Repeat the entries below exactly as they appear, with no pictures.

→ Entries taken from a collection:
= = = = = = =

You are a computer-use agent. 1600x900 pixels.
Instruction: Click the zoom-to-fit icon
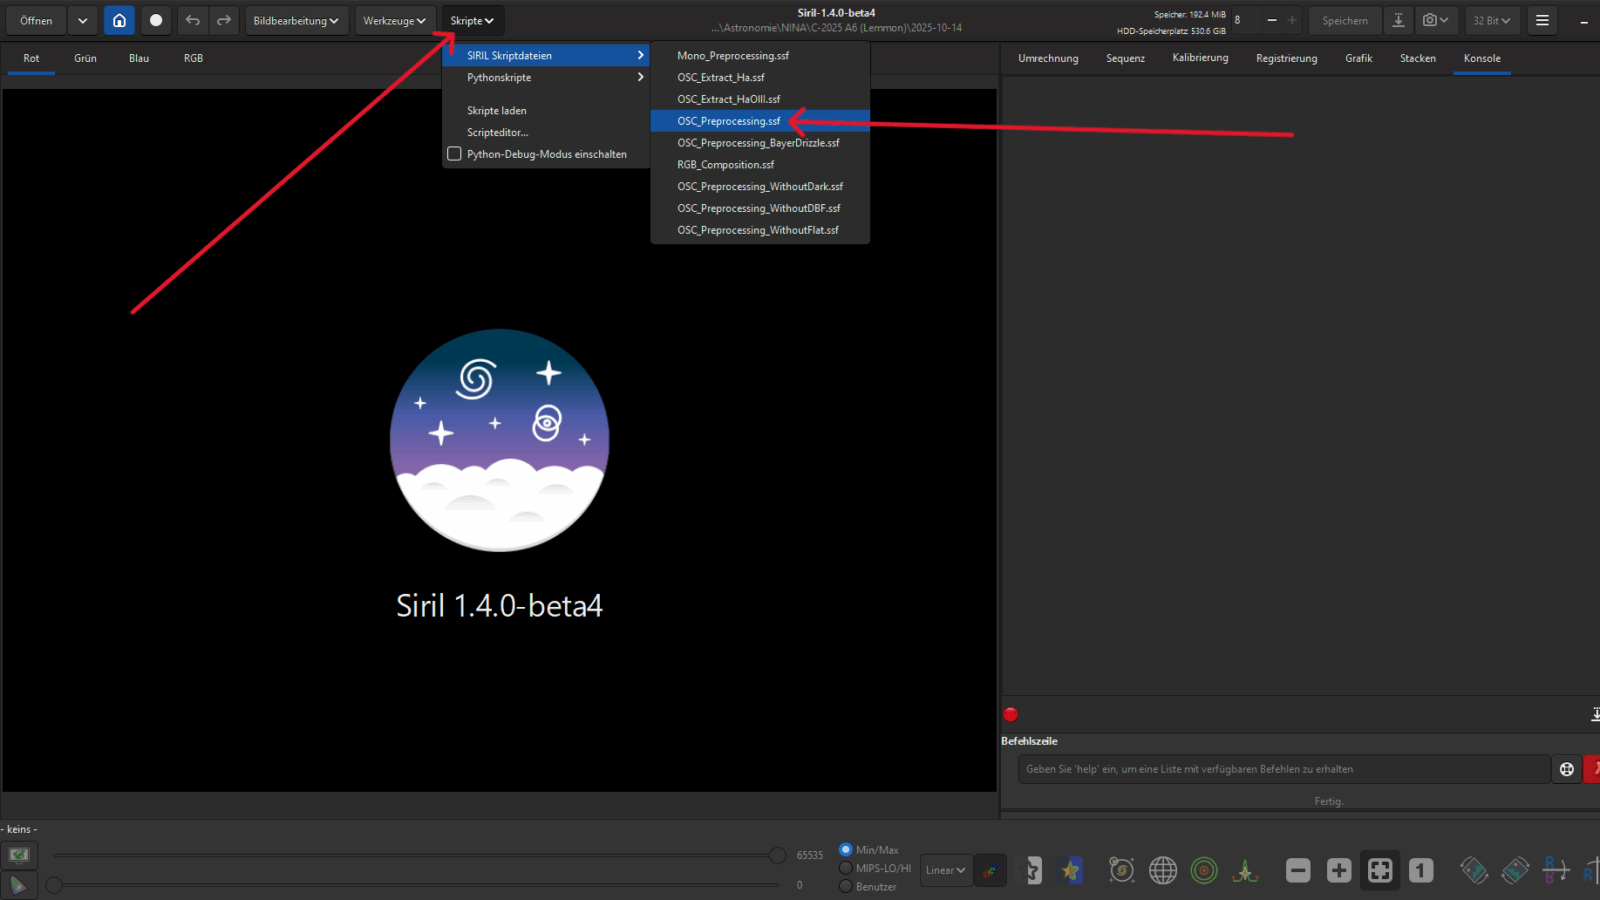(x=1380, y=871)
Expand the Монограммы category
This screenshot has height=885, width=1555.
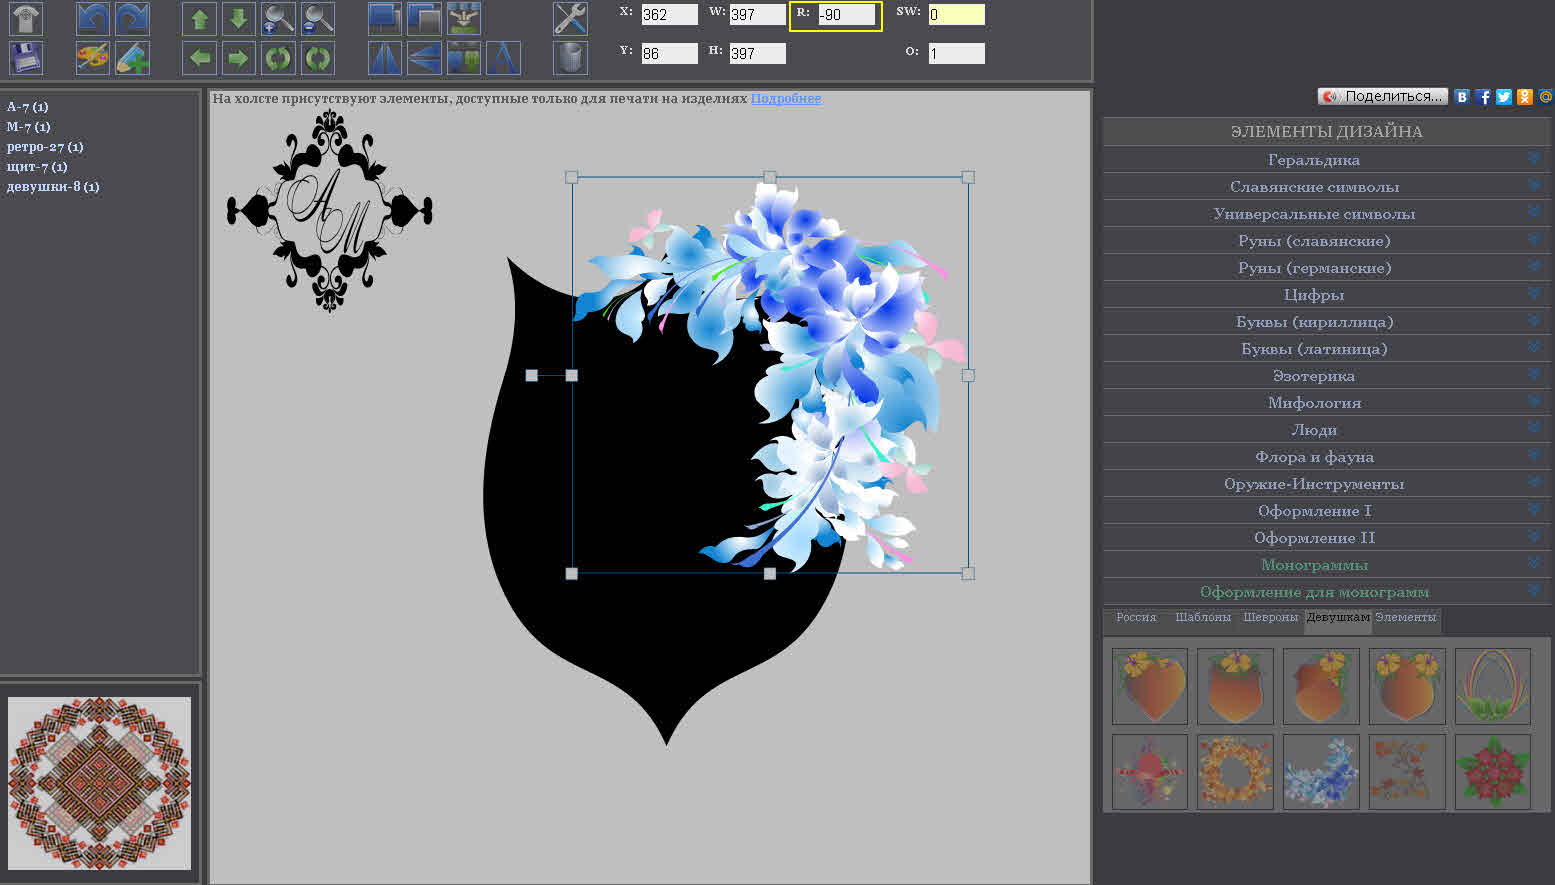click(x=1313, y=565)
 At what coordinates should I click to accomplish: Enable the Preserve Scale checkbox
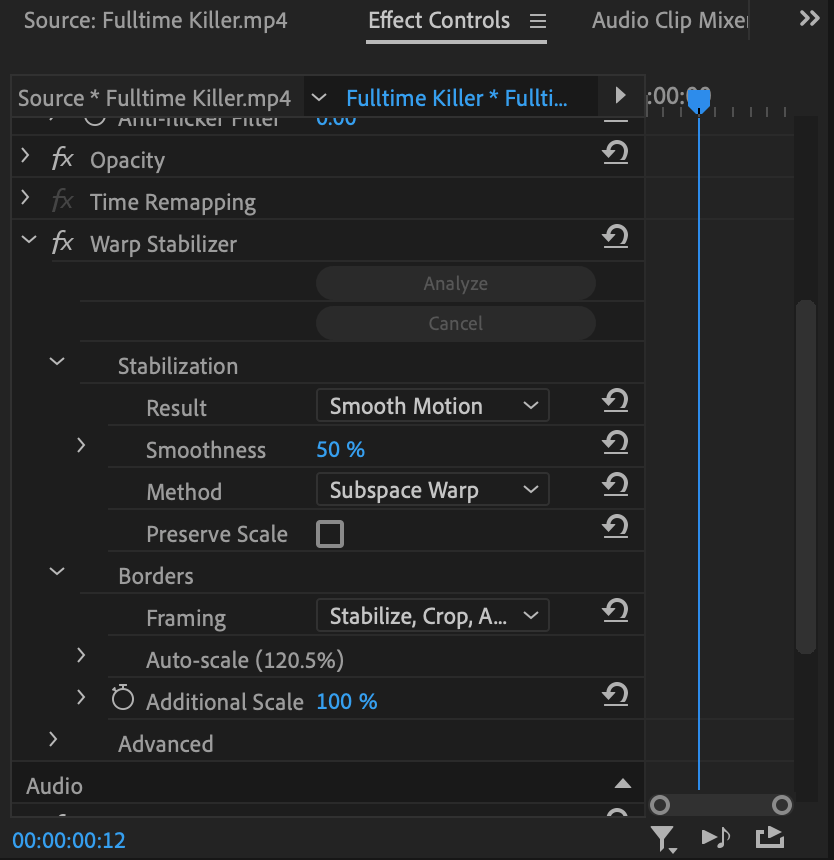330,534
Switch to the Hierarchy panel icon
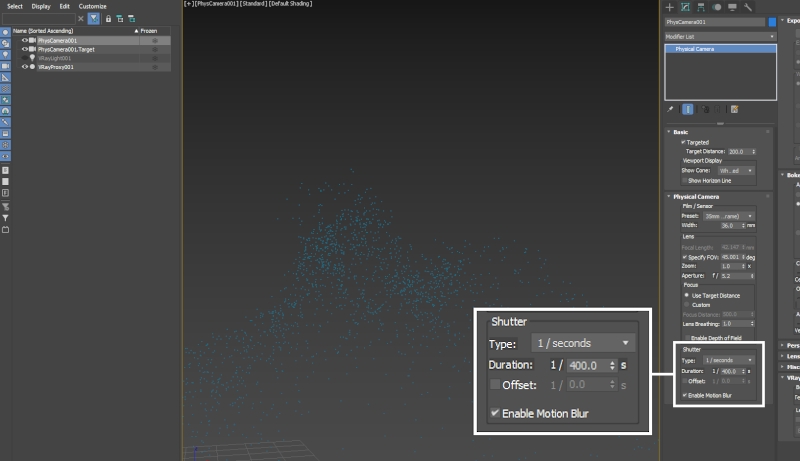Viewport: 800px width, 461px height. (701, 7)
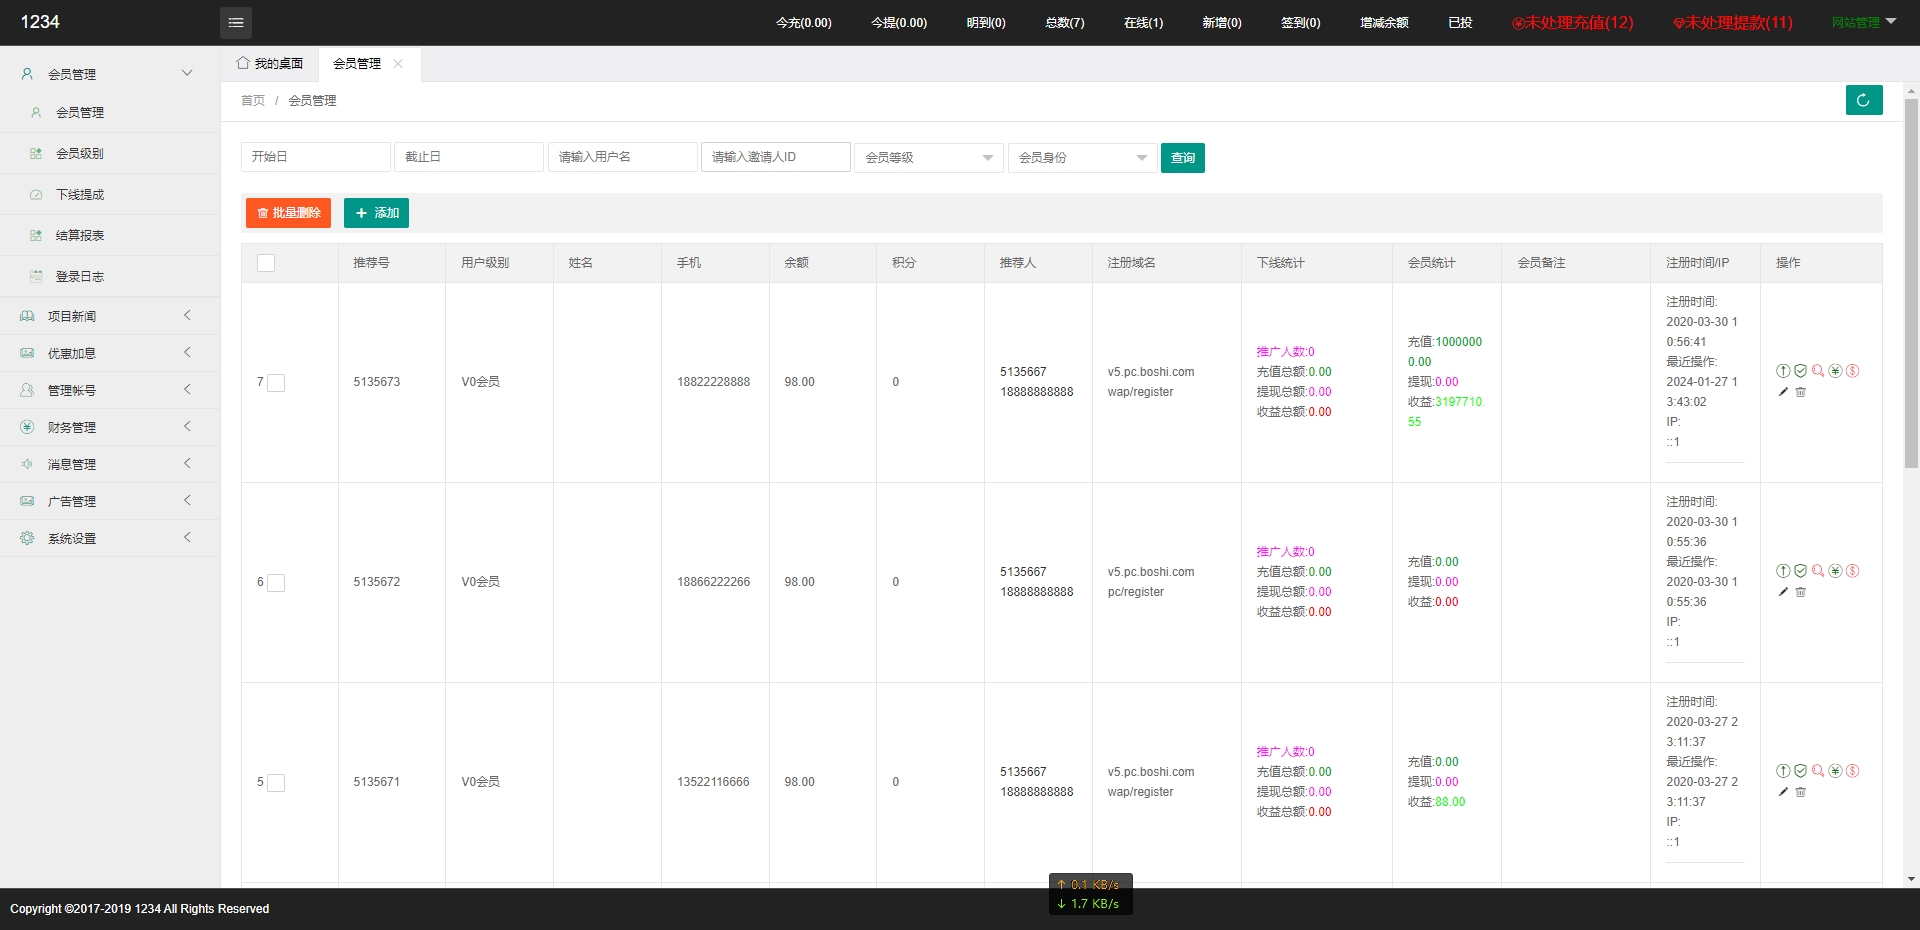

= = = = = = =

→ Result of the task:
You are a computer-use agent. 1600x900 pixels.
Instruction: Click the zoom-to-fit icon
(x=1380, y=871)
Expand the Монограммы category
This screenshot has height=885, width=1555.
click(x=1313, y=565)
 At what coordinates should I click to accomplish: Enable the Preserve Scale checkbox
330,534
Switch to the Hierarchy panel icon
Viewport: 800px width, 461px height. (701, 7)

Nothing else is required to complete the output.